== Task item ==
With every mark kept, transcribe all of the records.

== Records for the task ==
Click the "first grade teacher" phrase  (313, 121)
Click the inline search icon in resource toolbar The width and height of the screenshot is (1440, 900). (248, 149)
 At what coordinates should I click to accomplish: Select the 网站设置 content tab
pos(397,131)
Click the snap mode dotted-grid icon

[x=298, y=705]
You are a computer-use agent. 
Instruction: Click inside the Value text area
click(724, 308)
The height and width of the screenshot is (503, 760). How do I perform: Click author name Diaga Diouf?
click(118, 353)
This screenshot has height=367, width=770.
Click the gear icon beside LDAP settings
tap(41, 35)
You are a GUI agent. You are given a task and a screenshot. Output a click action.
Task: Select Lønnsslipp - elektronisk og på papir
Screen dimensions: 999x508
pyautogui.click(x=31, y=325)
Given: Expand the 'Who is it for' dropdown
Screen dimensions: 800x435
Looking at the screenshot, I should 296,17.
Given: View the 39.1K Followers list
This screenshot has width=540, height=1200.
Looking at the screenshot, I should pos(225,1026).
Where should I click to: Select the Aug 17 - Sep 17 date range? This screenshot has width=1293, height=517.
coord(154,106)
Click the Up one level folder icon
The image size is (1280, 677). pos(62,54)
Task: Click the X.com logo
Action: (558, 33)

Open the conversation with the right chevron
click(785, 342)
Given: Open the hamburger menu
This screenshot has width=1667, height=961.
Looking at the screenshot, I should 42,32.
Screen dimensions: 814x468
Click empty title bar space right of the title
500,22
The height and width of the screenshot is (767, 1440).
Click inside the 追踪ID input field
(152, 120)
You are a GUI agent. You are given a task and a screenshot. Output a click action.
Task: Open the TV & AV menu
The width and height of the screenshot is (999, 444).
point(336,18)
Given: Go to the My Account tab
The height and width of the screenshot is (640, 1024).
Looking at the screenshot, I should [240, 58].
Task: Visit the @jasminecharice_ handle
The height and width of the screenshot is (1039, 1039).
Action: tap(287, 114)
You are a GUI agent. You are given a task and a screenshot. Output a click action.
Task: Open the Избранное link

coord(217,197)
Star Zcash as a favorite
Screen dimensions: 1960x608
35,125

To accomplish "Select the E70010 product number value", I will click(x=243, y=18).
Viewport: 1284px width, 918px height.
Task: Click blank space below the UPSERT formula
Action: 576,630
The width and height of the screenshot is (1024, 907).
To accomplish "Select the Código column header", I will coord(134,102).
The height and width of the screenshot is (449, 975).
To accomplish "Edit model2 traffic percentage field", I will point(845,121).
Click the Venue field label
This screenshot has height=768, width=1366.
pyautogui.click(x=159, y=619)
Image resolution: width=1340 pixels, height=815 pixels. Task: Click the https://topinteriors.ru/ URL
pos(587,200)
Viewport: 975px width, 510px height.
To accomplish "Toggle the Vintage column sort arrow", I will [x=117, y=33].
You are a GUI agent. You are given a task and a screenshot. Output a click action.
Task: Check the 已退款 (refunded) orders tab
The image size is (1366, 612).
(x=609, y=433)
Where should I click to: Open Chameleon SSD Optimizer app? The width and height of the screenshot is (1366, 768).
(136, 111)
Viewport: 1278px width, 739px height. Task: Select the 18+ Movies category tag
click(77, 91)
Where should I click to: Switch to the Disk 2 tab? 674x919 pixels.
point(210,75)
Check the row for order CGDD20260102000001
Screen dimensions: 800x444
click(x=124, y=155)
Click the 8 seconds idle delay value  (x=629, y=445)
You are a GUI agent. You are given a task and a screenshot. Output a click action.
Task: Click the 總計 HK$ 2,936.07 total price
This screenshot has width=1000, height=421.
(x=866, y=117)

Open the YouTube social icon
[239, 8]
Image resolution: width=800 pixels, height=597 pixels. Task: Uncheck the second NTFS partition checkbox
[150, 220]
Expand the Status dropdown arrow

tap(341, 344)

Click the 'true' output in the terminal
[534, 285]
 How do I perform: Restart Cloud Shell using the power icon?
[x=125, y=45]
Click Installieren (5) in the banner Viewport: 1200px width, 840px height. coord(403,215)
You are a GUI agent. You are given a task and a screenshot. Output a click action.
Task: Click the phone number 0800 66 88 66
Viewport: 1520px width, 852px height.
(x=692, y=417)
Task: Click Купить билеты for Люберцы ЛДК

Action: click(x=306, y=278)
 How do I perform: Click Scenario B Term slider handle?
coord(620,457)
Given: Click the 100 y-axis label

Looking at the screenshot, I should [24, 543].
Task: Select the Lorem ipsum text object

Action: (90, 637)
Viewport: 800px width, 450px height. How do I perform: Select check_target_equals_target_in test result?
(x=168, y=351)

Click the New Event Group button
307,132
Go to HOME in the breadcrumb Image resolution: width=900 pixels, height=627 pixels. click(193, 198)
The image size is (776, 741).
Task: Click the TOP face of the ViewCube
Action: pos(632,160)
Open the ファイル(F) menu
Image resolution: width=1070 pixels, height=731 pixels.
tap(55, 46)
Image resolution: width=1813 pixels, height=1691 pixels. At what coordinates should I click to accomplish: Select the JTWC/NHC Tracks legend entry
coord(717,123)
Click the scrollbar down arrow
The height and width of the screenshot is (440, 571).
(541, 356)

== Your response ==
Click the "first grade teacher" phrase  (313, 121)
Click the inline search icon in resource toolbar The width and height of the screenshot is (1440, 900). (248, 149)
 At what coordinates should I click to accomplish: Select the 网站设置 content tab
pos(397,131)
Click the snap mode dotted-grid icon

[x=298, y=705]
You are a computer-use agent. 
Instruction: Click inside the Value text area
click(724, 308)
The height and width of the screenshot is (503, 760). How do I perform: Click author name Diaga Diouf?
click(118, 353)
This screenshot has height=367, width=770.
Click the gear icon beside LDAP settings
tap(41, 35)
You are a GUI agent. You are given a task and a screenshot. Output a click action.
Task: Select Lønnsslipp - elektronisk og på papir
Screen dimensions: 999x508
pyautogui.click(x=31, y=325)
Given: Expand the 'Who is it for' dropdown
Screen dimensions: 800x435
Looking at the screenshot, I should 296,17.
Given: View the 39.1K Followers list
This screenshot has width=540, height=1200.
Looking at the screenshot, I should pos(225,1026).
Where should I click to: Select the Aug 17 - Sep 17 date range? This screenshot has width=1293, height=517.
coord(154,106)
Click the Up one level folder icon
The image size is (1280, 677). pos(62,54)
Task: Click the X.com logo
Action: (558, 33)

Open the conversation with the right chevron
click(785, 342)
Given: Open the hamburger menu
This screenshot has width=1667, height=961.
Looking at the screenshot, I should 42,32.
Screen dimensions: 814x468
Click empty title bar space right of the title
500,22
The height and width of the screenshot is (767, 1440).
Click inside the 追踪ID input field
(152, 120)
You are a GUI agent. You are given a task and a screenshot. Output a click action.
Task: Open the TV & AV menu
The width and height of the screenshot is (999, 444).
point(336,18)
Given: Go to the My Account tab
The height and width of the screenshot is (640, 1024).
Looking at the screenshot, I should [240, 58].
Task: Visit the @jasminecharice_ handle
The height and width of the screenshot is (1039, 1039).
Action: tap(287, 114)
You are a GUI agent. You are given a task and a screenshot. Output a click action.
Task: Open the Избранное link

coord(217,197)
Star Zcash as a favorite
Screen dimensions: 1960x608
35,125

To accomplish "Select the E70010 product number value", I will click(x=243, y=18).
Viewport: 1284px width, 918px height.
Task: Click blank space below the UPSERT formula
Action: 576,630
The width and height of the screenshot is (1024, 907).
To accomplish "Select the Código column header", I will coord(134,102).
The height and width of the screenshot is (449, 975).
To accomplish "Edit model2 traffic percentage field", I will point(845,121).
Click the Venue field label
This screenshot has height=768, width=1366.
pyautogui.click(x=159, y=619)
Image resolution: width=1340 pixels, height=815 pixels. Task: Click the https://topinteriors.ru/ URL
pos(587,200)
Viewport: 975px width, 510px height.
To accomplish "Toggle the Vintage column sort arrow", I will [x=117, y=33].
You are a GUI agent. You are given a task and a screenshot. Output a click action.
Task: Check the 已退款 (refunded) orders tab
The image size is (1366, 612).
(x=609, y=433)
Where should I click to: Open Chameleon SSD Optimizer app? The width and height of the screenshot is (1366, 768).
(136, 111)
Viewport: 1278px width, 739px height. Task: Select the 18+ Movies category tag
click(77, 91)
Where should I click to: Switch to the Disk 2 tab? 674x919 pixels.
point(210,75)
Check the row for order CGDD20260102000001
Screen dimensions: 800x444
click(x=124, y=155)
Click the 8 seconds idle delay value  (x=629, y=445)
You are a GUI agent. You are given a task and a screenshot. Output a click action.
Task: Click the 總計 HK$ 2,936.07 total price
This screenshot has width=1000, height=421.
(x=866, y=117)

Open the YouTube social icon
[239, 8]
Image resolution: width=800 pixels, height=597 pixels. Task: Uncheck the second NTFS partition checkbox
[150, 220]
Expand the Status dropdown arrow

tap(341, 344)

Click the 'true' output in the terminal
[534, 285]
 How do I perform: Restart Cloud Shell using the power icon?
[x=125, y=45]
Click Installieren (5) in the banner Viewport: 1200px width, 840px height. coord(403,215)
You are a GUI agent. You are given a task and a screenshot. Output a click action.
Task: Click the phone number 0800 66 88 66
Viewport: 1520px width, 852px height.
(x=692, y=417)
Task: Click Купить билеты for Люберцы ЛДК

Action: click(x=306, y=278)
 How do I perform: Click Scenario B Term slider handle?
coord(620,457)
Given: Click the 100 y-axis label

Looking at the screenshot, I should [24, 543].
Task: Select the Lorem ipsum text object

Action: (90, 637)
Viewport: 800px width, 450px height. How do I perform: Select check_target_equals_target_in test result?
(x=168, y=351)

Click the New Event Group button
307,132
Go to HOME in the breadcrumb Image resolution: width=900 pixels, height=627 pixels. click(193, 198)
The image size is (776, 741).
Task: Click the TOP face of the ViewCube
Action: pos(632,160)
Open the ファイル(F) menu
Image resolution: width=1070 pixels, height=731 pixels.
tap(55, 46)
Image resolution: width=1813 pixels, height=1691 pixels. At what coordinates should I click to accomplish: Select the JTWC/NHC Tracks legend entry
coord(717,123)
Click the scrollbar down arrow
The height and width of the screenshot is (440, 571).
(541, 356)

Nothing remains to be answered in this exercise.